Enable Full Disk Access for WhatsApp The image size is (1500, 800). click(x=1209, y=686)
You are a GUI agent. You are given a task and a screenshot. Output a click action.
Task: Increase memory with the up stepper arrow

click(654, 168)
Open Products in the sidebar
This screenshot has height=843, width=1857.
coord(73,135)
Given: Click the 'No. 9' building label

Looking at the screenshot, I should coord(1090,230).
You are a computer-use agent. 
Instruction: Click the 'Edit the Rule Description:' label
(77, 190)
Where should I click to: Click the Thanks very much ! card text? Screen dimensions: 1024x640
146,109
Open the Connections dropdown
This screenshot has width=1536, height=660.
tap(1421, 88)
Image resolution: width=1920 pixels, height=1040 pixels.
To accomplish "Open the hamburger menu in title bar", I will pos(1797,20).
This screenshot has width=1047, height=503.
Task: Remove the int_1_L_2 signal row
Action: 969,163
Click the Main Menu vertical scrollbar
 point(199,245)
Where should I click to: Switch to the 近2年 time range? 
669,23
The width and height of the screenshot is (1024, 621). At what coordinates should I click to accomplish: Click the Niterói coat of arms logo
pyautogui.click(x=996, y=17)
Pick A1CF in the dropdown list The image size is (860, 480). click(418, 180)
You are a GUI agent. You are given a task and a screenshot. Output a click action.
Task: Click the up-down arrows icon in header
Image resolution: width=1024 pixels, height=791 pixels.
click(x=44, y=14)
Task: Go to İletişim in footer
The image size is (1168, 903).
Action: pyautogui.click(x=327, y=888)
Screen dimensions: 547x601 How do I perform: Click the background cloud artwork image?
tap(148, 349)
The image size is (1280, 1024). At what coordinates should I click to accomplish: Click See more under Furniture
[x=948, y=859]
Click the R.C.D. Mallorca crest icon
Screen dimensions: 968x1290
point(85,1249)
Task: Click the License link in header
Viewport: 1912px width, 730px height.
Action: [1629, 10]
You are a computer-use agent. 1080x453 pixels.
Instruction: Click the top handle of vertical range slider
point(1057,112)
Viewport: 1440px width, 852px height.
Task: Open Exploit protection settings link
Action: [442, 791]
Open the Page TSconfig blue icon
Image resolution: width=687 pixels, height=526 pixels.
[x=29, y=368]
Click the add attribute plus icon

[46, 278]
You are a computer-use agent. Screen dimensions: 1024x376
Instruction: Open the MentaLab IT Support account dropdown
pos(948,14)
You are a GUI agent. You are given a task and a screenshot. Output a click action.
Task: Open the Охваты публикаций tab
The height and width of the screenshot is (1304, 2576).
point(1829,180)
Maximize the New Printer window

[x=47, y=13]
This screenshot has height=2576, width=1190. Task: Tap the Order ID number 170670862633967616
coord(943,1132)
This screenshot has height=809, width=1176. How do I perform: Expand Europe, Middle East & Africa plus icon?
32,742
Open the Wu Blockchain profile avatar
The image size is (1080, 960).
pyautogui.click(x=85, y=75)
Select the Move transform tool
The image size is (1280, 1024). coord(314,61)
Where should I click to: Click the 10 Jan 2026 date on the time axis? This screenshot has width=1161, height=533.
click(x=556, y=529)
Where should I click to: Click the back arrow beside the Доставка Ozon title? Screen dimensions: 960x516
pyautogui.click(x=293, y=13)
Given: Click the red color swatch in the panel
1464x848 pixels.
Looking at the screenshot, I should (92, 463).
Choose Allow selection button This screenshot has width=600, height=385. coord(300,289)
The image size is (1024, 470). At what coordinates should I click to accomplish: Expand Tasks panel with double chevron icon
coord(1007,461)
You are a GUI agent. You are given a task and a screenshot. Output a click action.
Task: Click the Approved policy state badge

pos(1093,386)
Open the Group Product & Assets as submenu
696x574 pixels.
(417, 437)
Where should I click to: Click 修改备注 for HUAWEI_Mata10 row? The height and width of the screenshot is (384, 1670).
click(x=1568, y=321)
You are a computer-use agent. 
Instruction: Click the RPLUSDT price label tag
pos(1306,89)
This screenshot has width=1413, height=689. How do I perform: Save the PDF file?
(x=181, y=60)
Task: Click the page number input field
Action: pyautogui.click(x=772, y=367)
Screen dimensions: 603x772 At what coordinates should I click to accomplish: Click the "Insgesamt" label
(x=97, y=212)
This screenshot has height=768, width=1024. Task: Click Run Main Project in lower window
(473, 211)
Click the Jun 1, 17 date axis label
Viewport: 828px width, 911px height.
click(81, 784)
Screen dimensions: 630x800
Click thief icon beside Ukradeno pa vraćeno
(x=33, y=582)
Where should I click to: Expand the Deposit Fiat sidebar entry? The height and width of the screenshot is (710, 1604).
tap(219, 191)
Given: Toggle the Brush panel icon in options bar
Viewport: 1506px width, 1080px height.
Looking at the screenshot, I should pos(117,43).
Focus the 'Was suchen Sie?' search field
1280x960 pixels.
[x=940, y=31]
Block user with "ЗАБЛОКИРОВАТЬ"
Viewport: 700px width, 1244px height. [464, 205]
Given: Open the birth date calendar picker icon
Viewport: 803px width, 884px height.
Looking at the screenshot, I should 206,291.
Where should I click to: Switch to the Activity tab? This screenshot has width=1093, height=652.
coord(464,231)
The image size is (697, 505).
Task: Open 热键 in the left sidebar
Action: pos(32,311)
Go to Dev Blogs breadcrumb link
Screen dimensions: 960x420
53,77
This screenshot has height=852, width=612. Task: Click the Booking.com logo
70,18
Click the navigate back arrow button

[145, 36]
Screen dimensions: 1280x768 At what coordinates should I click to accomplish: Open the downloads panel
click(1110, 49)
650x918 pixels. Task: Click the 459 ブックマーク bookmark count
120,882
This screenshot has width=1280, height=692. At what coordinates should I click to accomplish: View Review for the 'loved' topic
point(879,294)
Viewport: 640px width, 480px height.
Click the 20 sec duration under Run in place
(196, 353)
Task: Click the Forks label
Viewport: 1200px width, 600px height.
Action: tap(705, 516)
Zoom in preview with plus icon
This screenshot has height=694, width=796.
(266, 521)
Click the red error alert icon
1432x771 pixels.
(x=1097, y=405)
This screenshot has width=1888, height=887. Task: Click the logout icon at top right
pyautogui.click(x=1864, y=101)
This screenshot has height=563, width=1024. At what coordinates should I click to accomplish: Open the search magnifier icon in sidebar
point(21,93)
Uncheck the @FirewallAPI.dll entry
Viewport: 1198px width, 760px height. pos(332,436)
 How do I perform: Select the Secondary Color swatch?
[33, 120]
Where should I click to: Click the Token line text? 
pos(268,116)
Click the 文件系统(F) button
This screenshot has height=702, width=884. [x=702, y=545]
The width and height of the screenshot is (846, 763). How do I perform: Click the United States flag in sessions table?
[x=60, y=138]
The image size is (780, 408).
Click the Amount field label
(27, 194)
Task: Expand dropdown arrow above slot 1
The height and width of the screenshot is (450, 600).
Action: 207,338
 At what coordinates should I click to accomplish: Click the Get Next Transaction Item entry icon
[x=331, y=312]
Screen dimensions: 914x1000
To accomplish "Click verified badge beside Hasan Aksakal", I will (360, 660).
○ ○ ○
Scan the lines above for the word "computer". Return each one that has it.

--- Task result ---
You are a computer-use agent. 
You are a computer-use agent. 1080x453 pixels.
You are a computer-use agent. Screen dimensions: 1024x376
You are a computer-use agent. 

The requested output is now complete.